BMCook’s documentation!

BMCook is a model compression toolkit for large-scale pre-trained language models (PLMs), which integrates multiple model compression methods. You can combine them in any way to achieve the desired speedup.

Note

This project is under active development.

Contents

Introduction

BMCook is a model compression toolkit for large-scale pre-trained language models (PLMs), which integrates multiple model compression methods. You can combine them in any way to achieve the desired speedup. Specifically, we implement the following four model compression methods:

Model Quantization

Quantization compresses neural networks into smaller sizes by representing parameters with low-bit precision, e.g., 8-bit integers (INT8) instead of 32-bit floating points (FP32). It reduces memory footprint by storing parameters in low precision and accelerating the computation in low precision. In this toolkit, we target quantization-aware training, which simulates the computation in low precision during training to make the model parameter adapt to low precision.

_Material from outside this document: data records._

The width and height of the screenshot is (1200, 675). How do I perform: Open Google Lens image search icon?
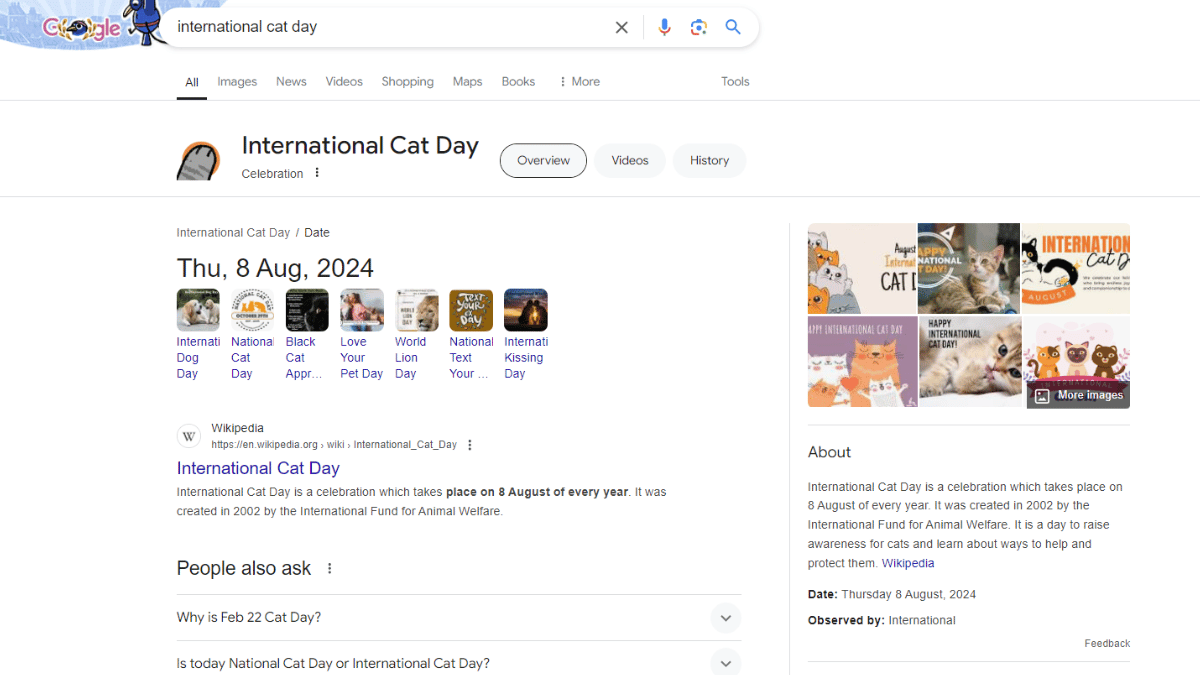pos(699,27)
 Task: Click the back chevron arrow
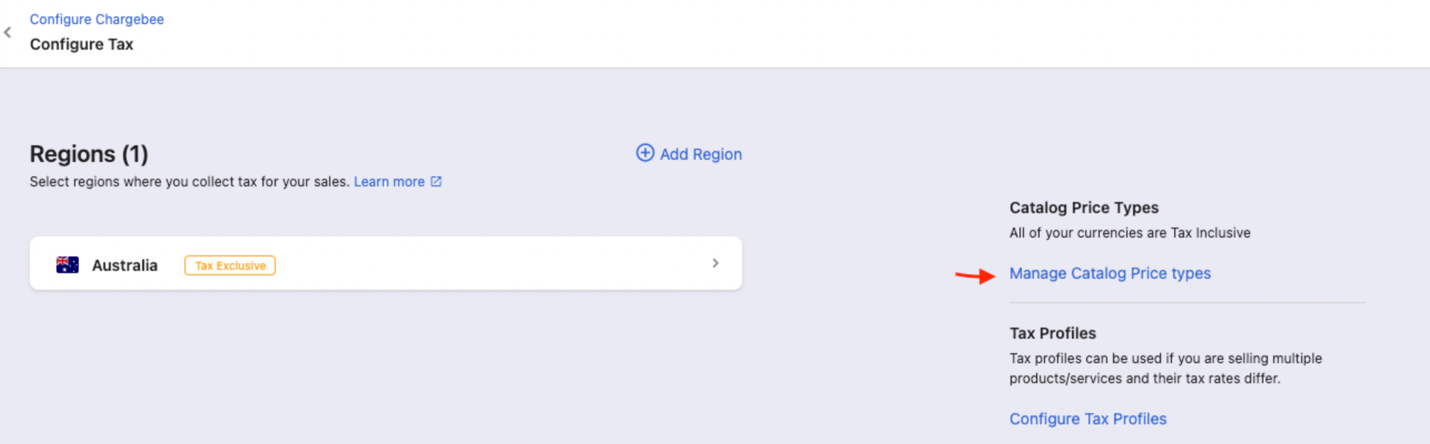point(8,32)
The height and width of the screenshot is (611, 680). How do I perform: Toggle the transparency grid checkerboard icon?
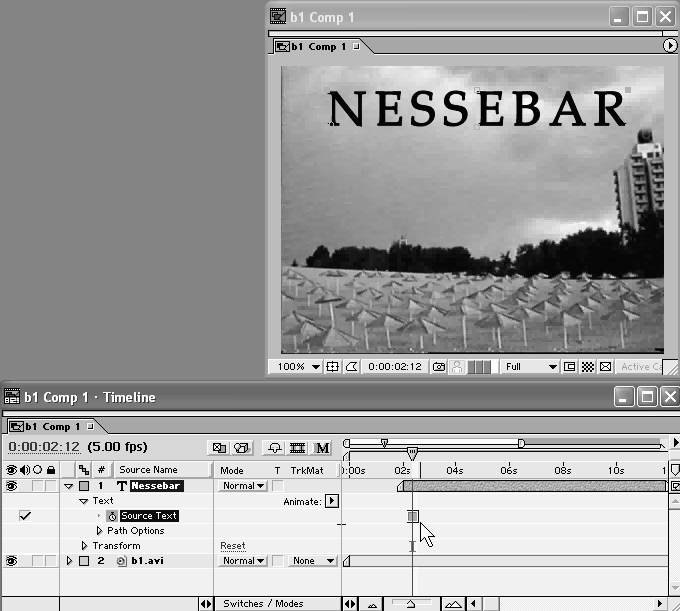coord(588,367)
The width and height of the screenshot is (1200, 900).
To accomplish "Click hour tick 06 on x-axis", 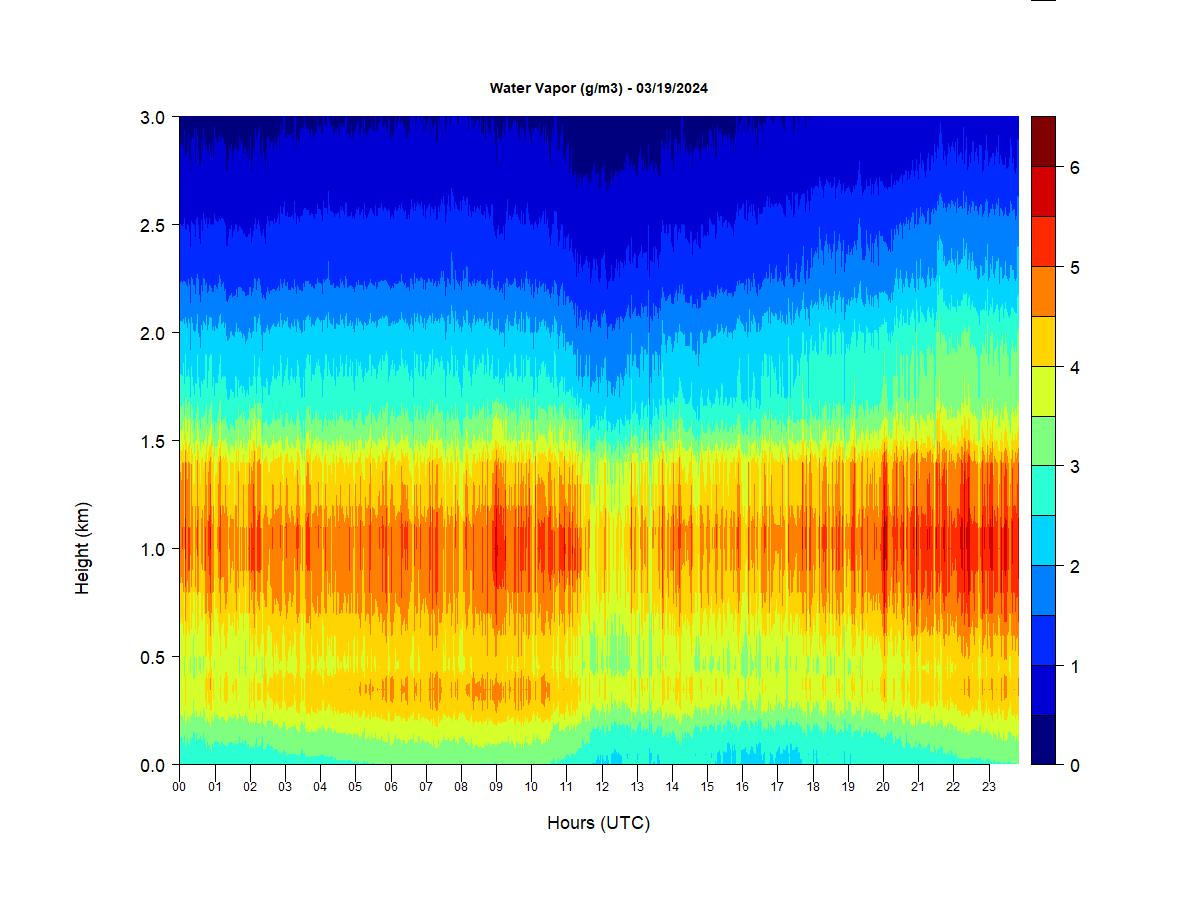I will (391, 787).
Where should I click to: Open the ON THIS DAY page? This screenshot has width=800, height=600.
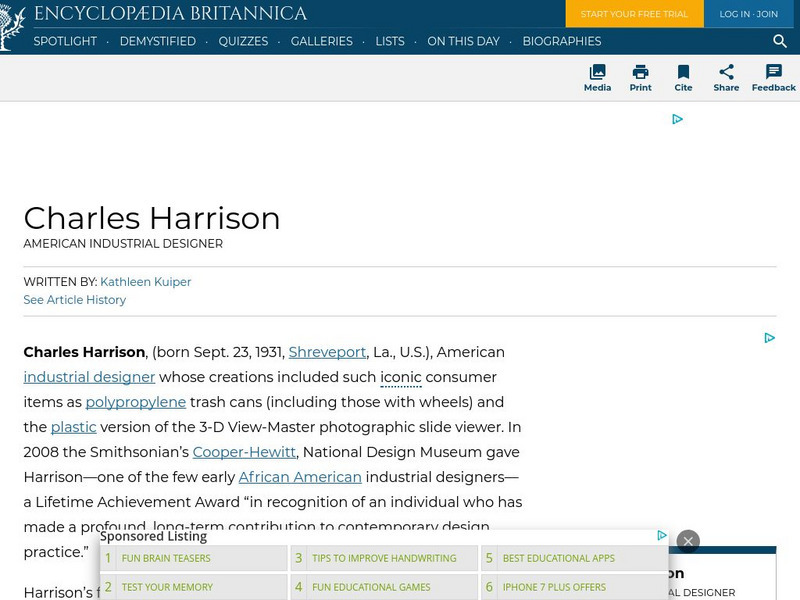click(463, 42)
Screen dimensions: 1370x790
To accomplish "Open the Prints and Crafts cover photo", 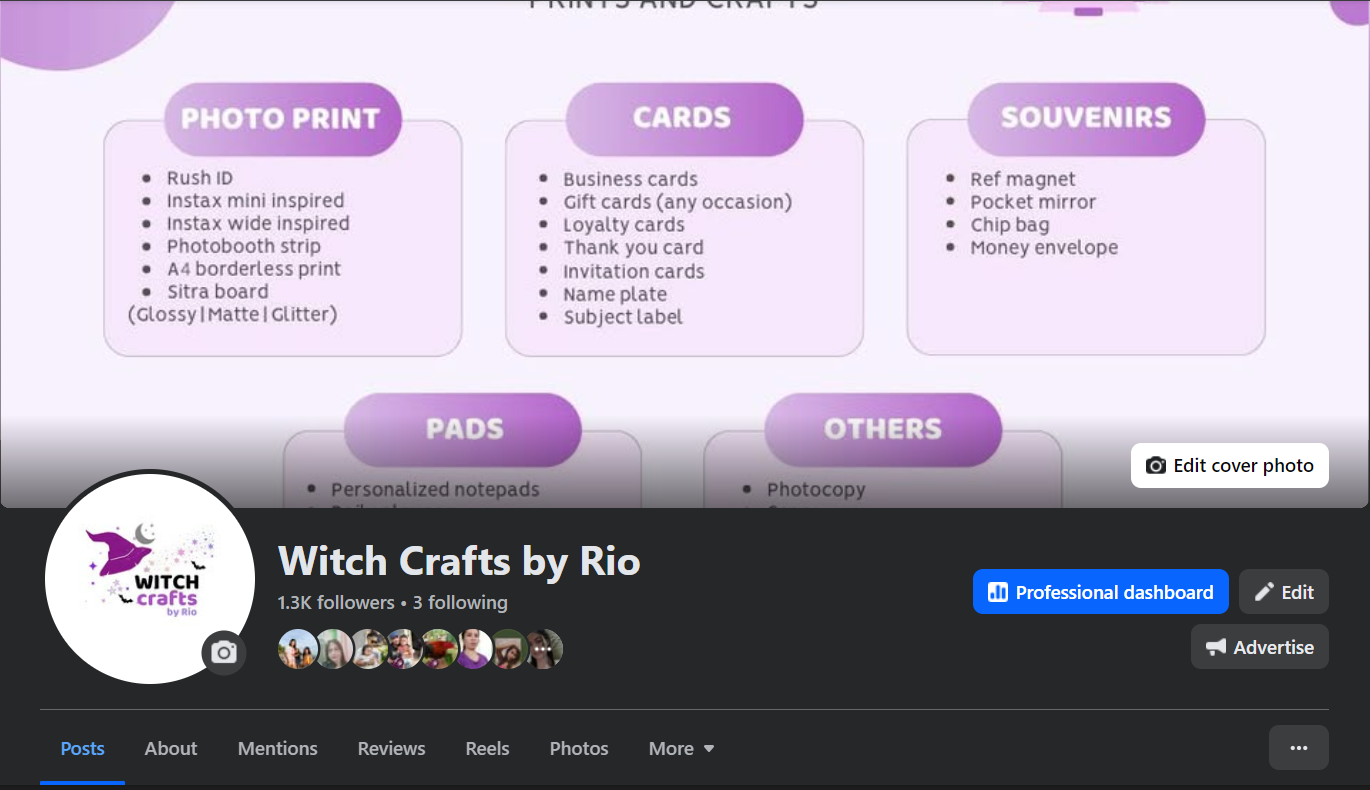I will [684, 250].
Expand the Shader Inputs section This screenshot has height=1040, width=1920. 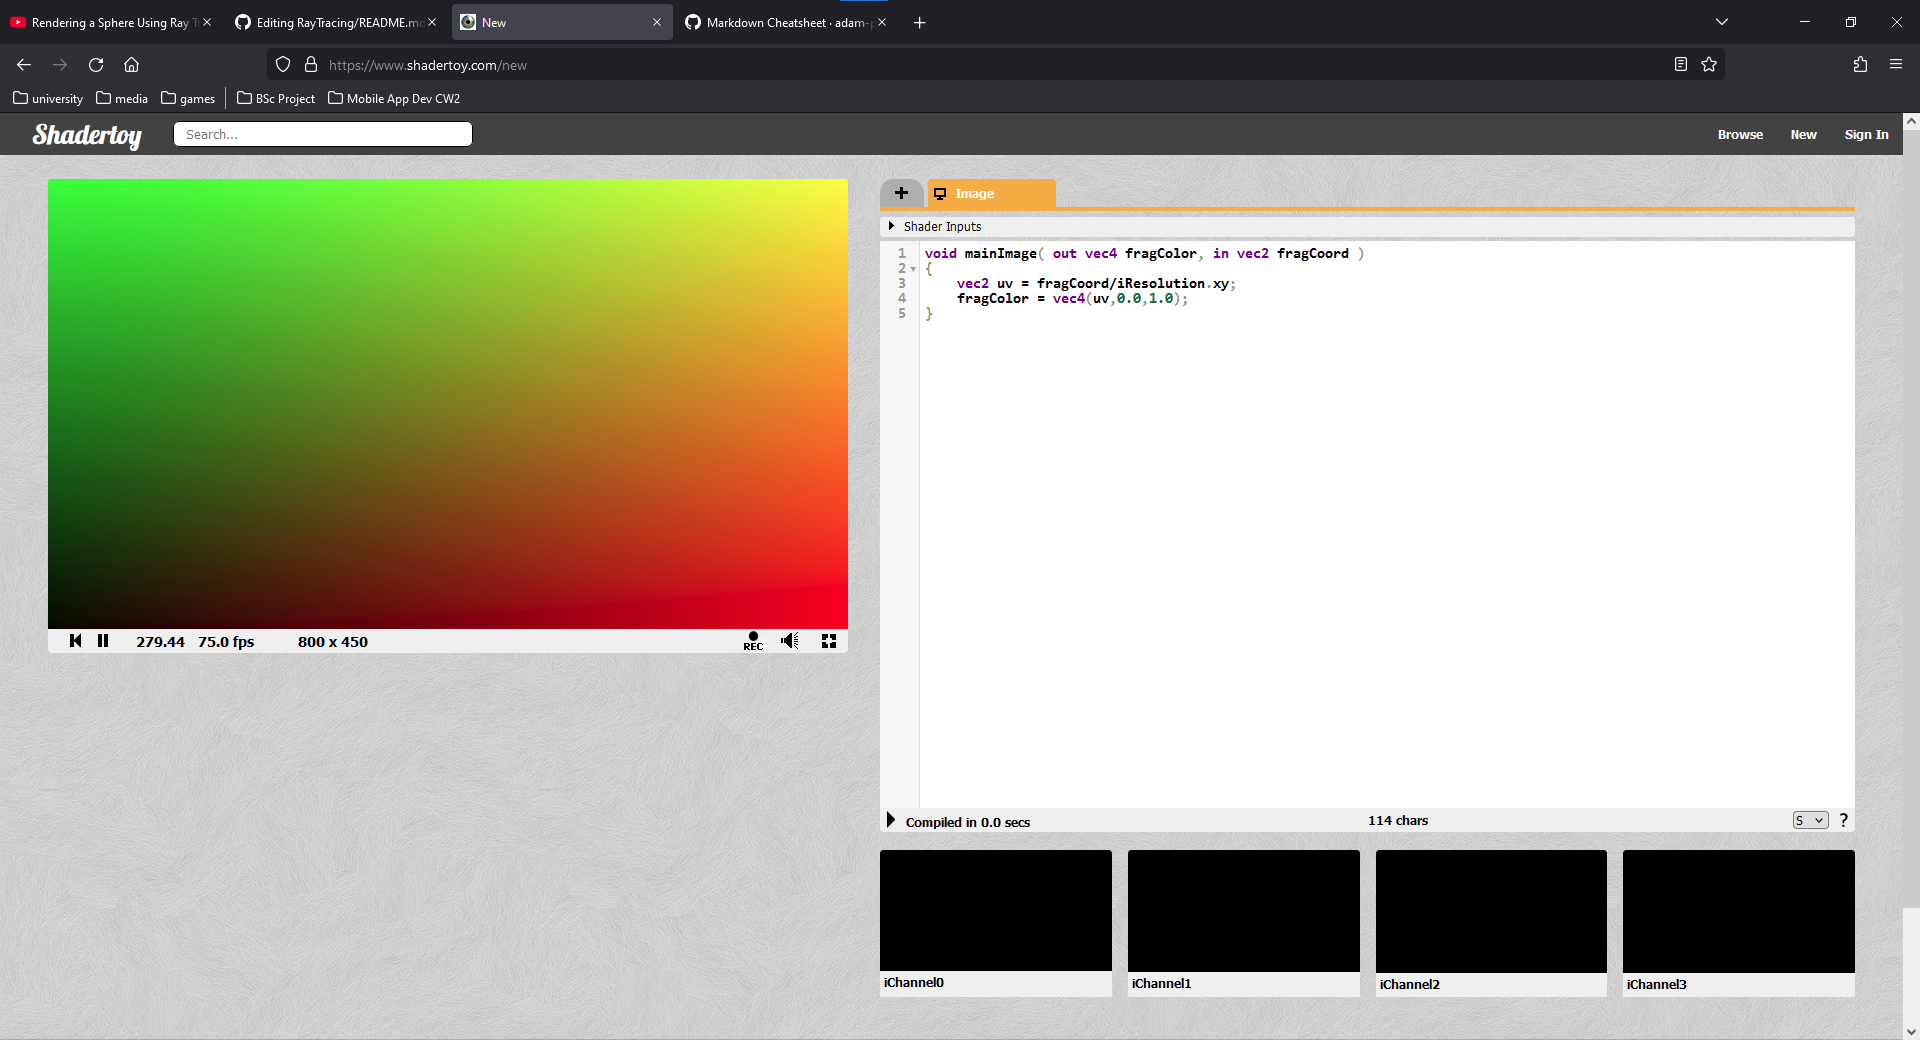(891, 226)
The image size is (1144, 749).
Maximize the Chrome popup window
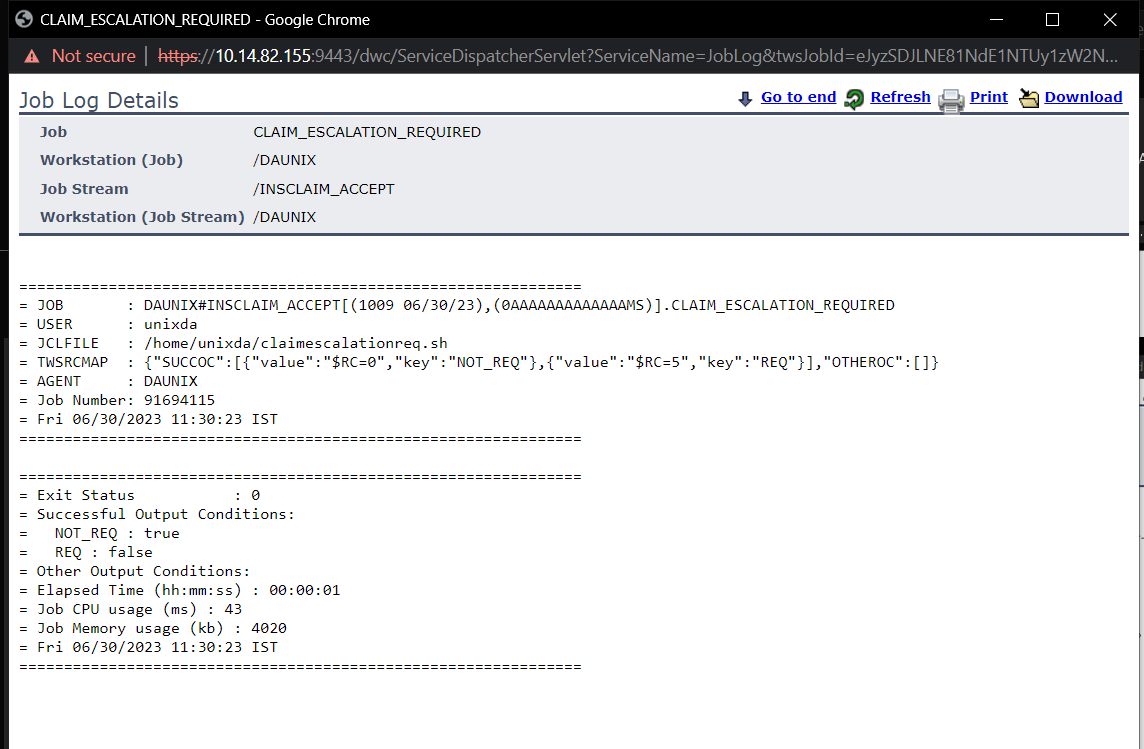point(1052,20)
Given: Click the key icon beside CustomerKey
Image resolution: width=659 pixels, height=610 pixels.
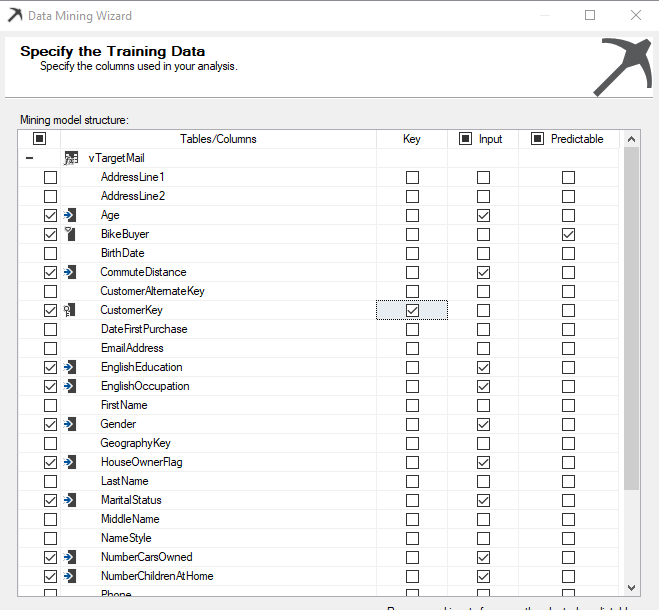Looking at the screenshot, I should pyautogui.click(x=70, y=310).
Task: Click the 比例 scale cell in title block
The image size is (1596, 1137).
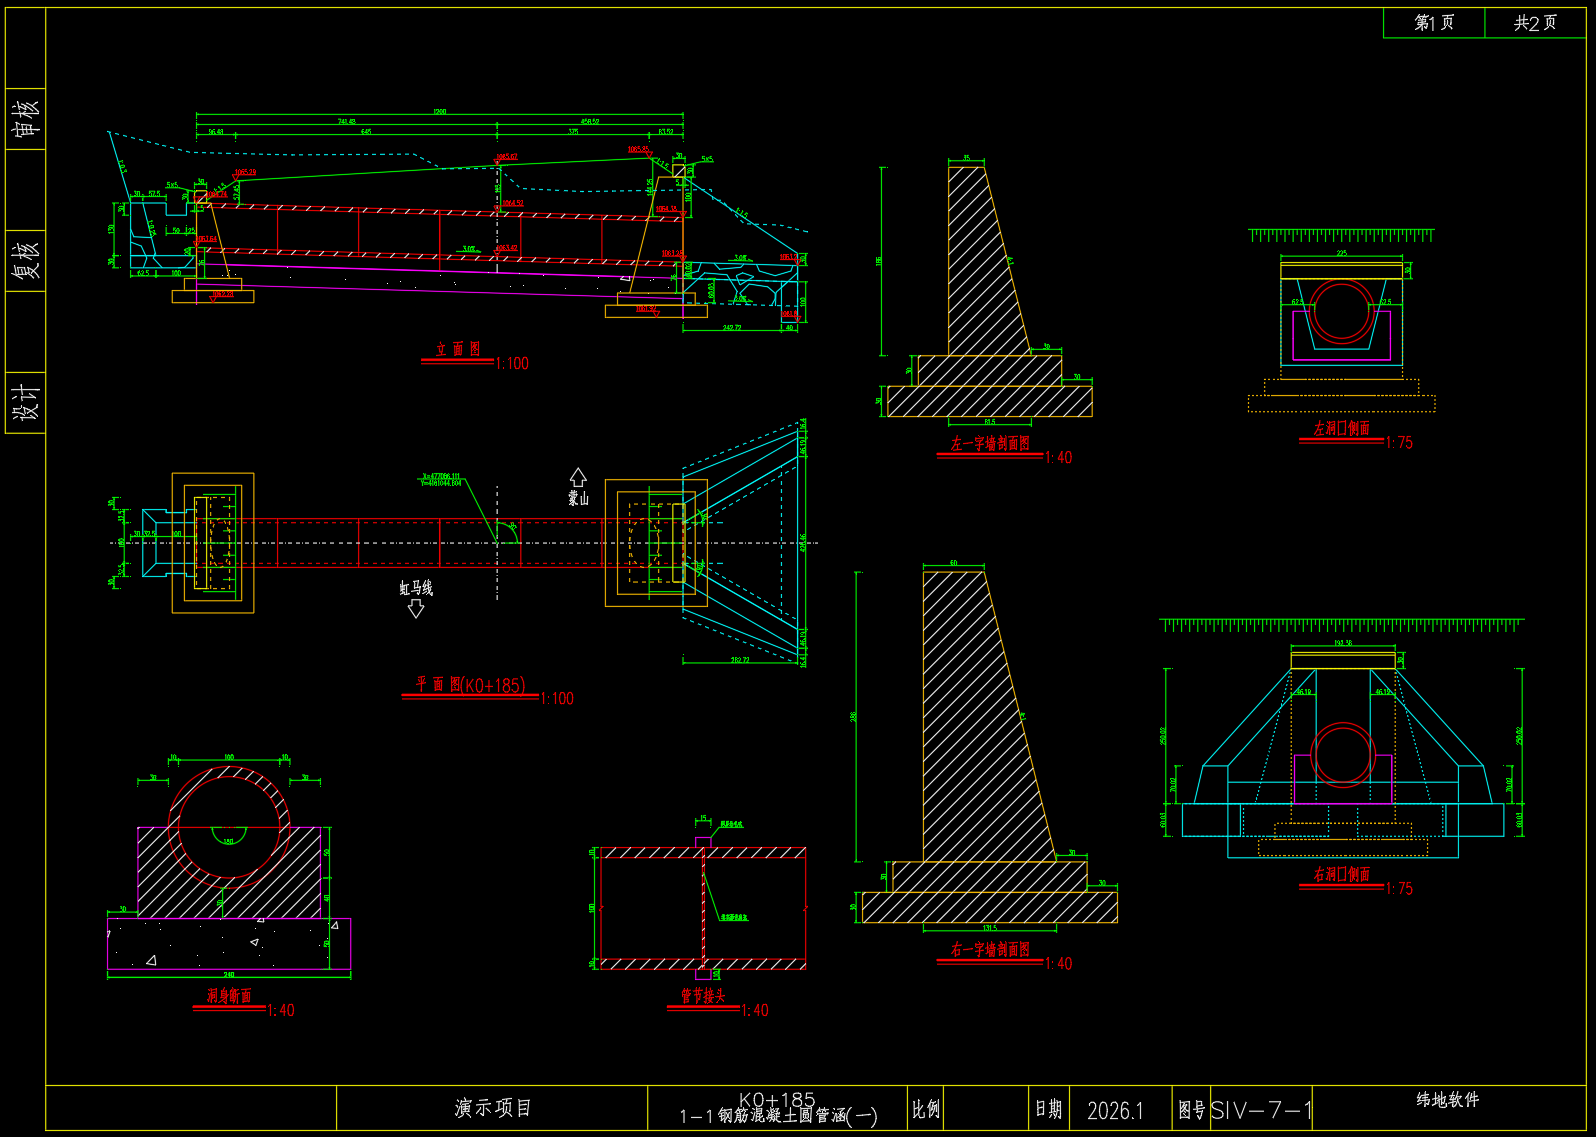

In this toolkit, we quantize all linear transformations in the model, which cover over 90% of Transformer computation. For token embedding and attention matrices, we still use floating points, which ensure good performance with little computation cost.

Model Pruning

Pruning compresses neural networks by removing unimportant parameters. According to the granularity of pruning, it is categorized into structured pruning and unstructured pruning. In this toolkit, we implement both pruning methods.

For unstructured pruning, we implement 2:4 sparsity patterns to utilize the TensorCore of NVIDIA GPUs, which brings 1x speedup.

Knowledge Distillation

Knowledge distillation aims to alleviate the performance degradation caused by model compression. It provides a more informative training objective than the conventional pre-training does.

In this toolkit, we implement the knowledge distillation losses based on output logits, intermediate hidden states, and attention matrices. In practice, we find that the loss based on output logits is enough.

Model MoEfication

MoEfication utilizes the sparse activation phenomenon in PLMs and splits the feed-forward networks into several small expert networks for conditional computation of PLMs. Please refer to this paper for more details.

Overall Framework

_images/framework.png

Installation

To use BMCook, first install BMTrain.

From PyPI (Recommend)

$ pip install bmtrain

From Source

$ git clone https://github.com/OpenBMB/BMTrain.git
$ cd BMTrain
$ python3 setup.py install

Please refer to the installation guide of BMTrain for more details.

Then, clone the repository from our github page (don’t forget to star us!)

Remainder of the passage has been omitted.